Koude- en griepgeneesmiddelen: wat moeten schildklierpatiënten weten?

Waarom sommige geneesmiddelen tegen hoest, verkoudheid en griep waarschuwingen hebben voor schildklierpatiënten

Veel verpakkingen van vrij verkrijgbare geneesmiddelen tegen hoest en decongestiva zeggen: "Neem niet als u een van de volgende geneesmiddelen heeft ..." en ga daarna verder met het vermelden van de schildklieraandoening. U vraagt ​​zich misschien af ​​of u deze producten kunt gebruiken voor uw verkoudheids- of griepsymptomen?

De reden voor deze schildklier-specifieke waarschuwingen is voornamelijk te wijten aan een belangrijk ingrediënt: pseudo-efedrine.
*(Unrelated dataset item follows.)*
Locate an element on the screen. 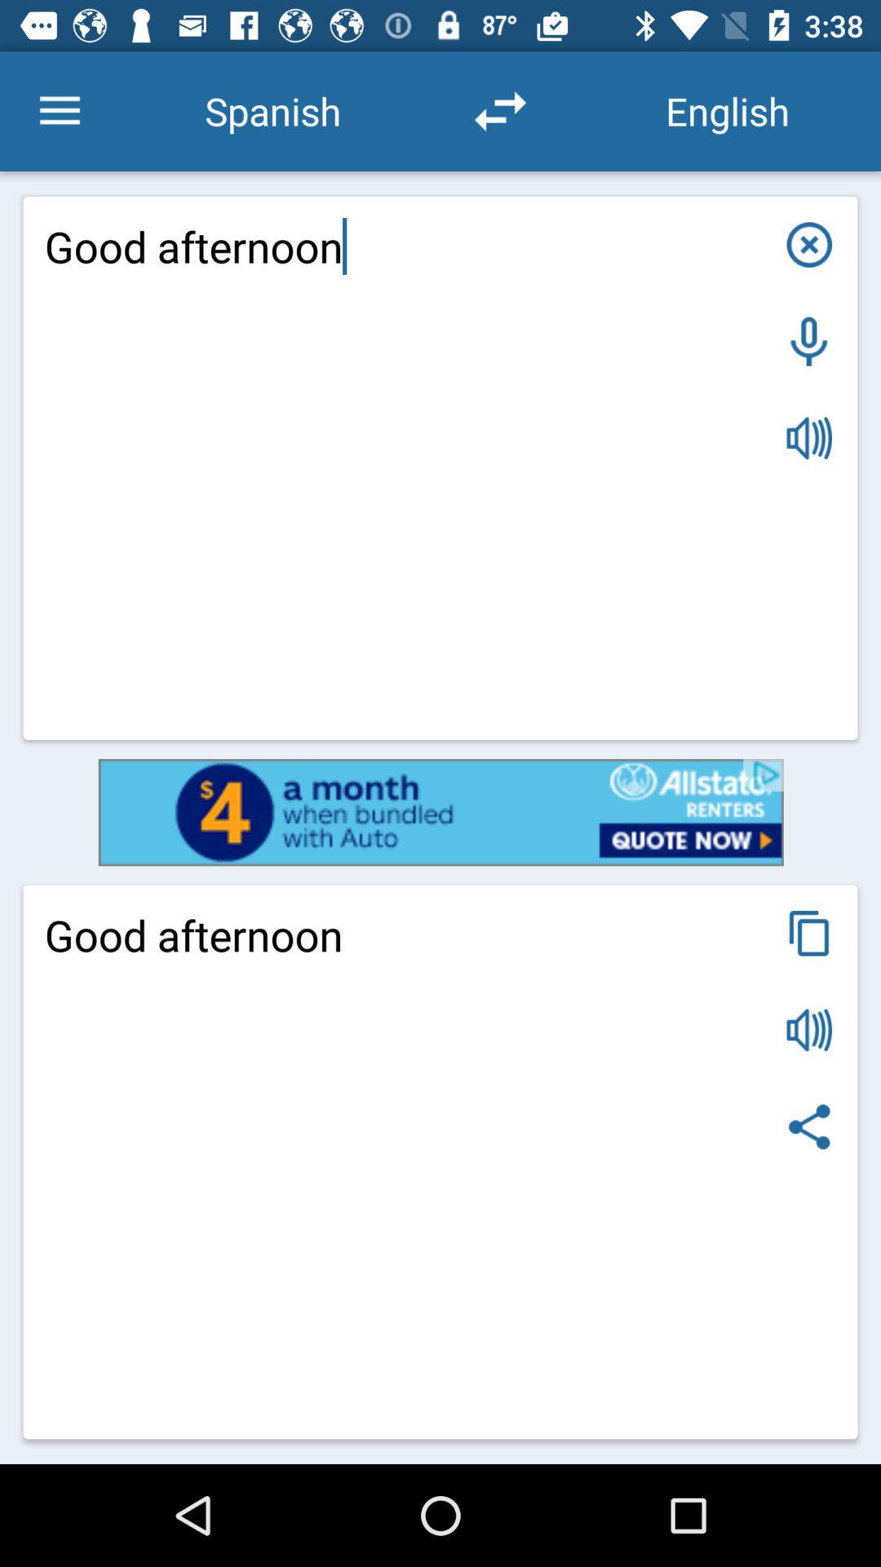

Gevonden in sommige formuleringen van Sudafed en sommige verkoudheids- en allergiemedicijnen, is pseudo-efedrine een stimulerend middel en kan gevaarlijk zijn voor mensen met actieve hyperthyreoïdie.
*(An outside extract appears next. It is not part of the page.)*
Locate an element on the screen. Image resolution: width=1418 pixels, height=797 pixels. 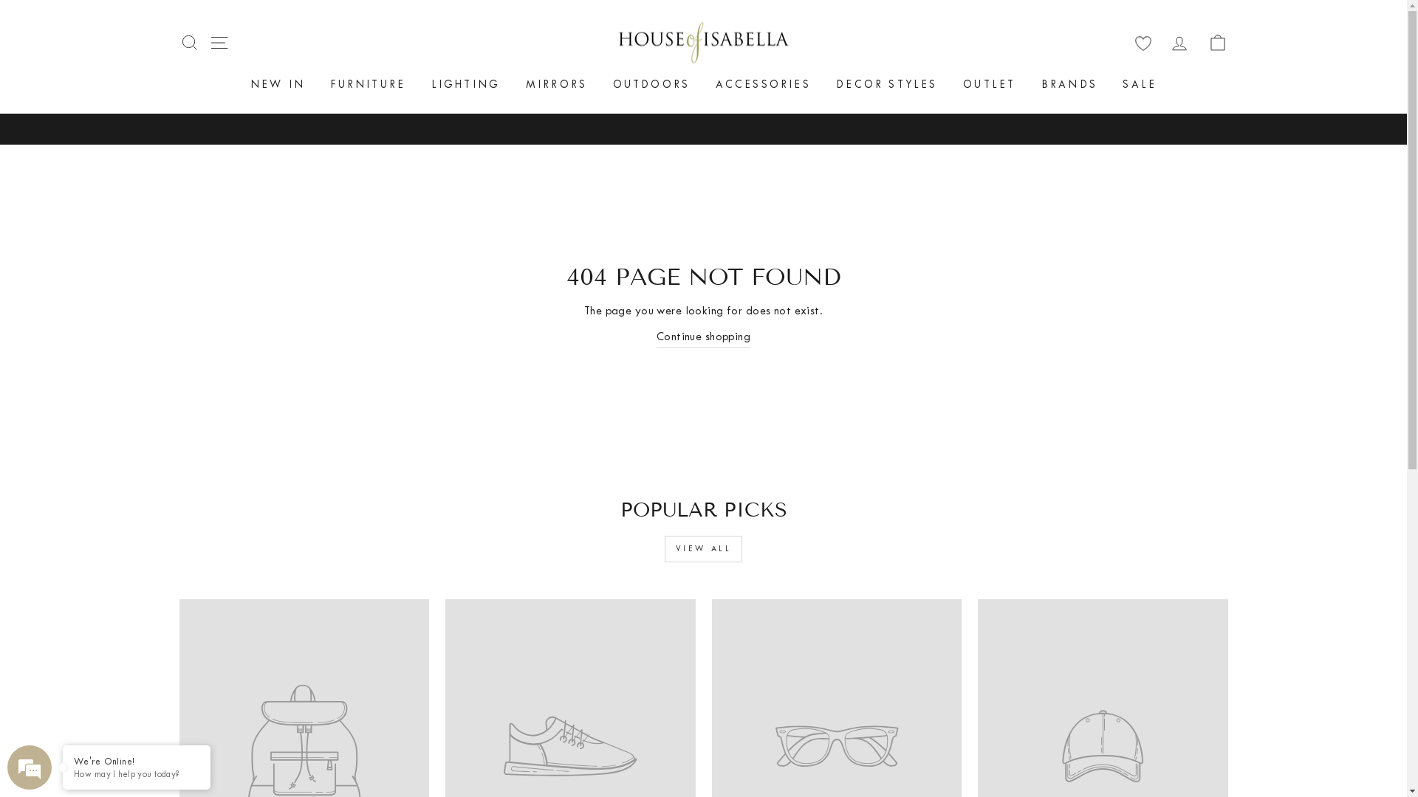
'wishlist' is located at coordinates (1141, 41).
Pseudo-efedrine kan een al overbelast hart belasten of uw bloeddruk verhogen, waardoor twee veel voorkomende symptomen van hyperthyreoïdie verergeren.
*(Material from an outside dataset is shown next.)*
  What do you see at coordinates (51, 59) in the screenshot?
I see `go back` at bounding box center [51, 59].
Veel verkoudheids- en griepremedies bevatten andere decongestiva die uw bloedvaten kunnen verkleinen en nasale zwelling verminderen als een manier om uw benauwdheid te verminderen. Maar de vernauwing kan invloed hebben op al uw bloedvaten, waardoor uw bloeddruk weer omhoog gaat. Dit effect wordt niet aanbevolen als u hyperthyroid bent.

Hoe zit het met hypothyreoïdie?

Hypothyreoïdie - een traag werkende schildklier - is de veel vaker voorkomende schildklieraandoening in de Verenigde Staten. Als u hypothyroïd bent, kunt u dit soort medicijnen gebruiken?

Er is geen officiële consensus, maar over het algemeen wordt het niet aanbevolen dat mensen met een schildklieraandoening producten nemen met pseudo-efedrine, of de natuurlijke versie, ephedra, die in dieet en gewichtsverlies zonder recept werd aangetroffen. Er zijn anekdotische meldingen van mensen met een schildklieraandoening die overdreven gevoelig worden voor stimulerende middelen zoals cafeïne, pseudo-efedrine of ephedra.

Voor vrij verkrijgbare medicijnen kunt u uw arts vragen over het gebruik van een product als Coricidin HBP, een koud geneesmiddel dat speciaal is gemaakt zonder stimulerende ingrediënten. Je moet ook in staat zijn om veilig de meeste andere decongestiva, of pijnstillers zoals aspirine, paracetamol of ibuprofen te gebruiken om te helpen met koorts, pijn of een zere keel.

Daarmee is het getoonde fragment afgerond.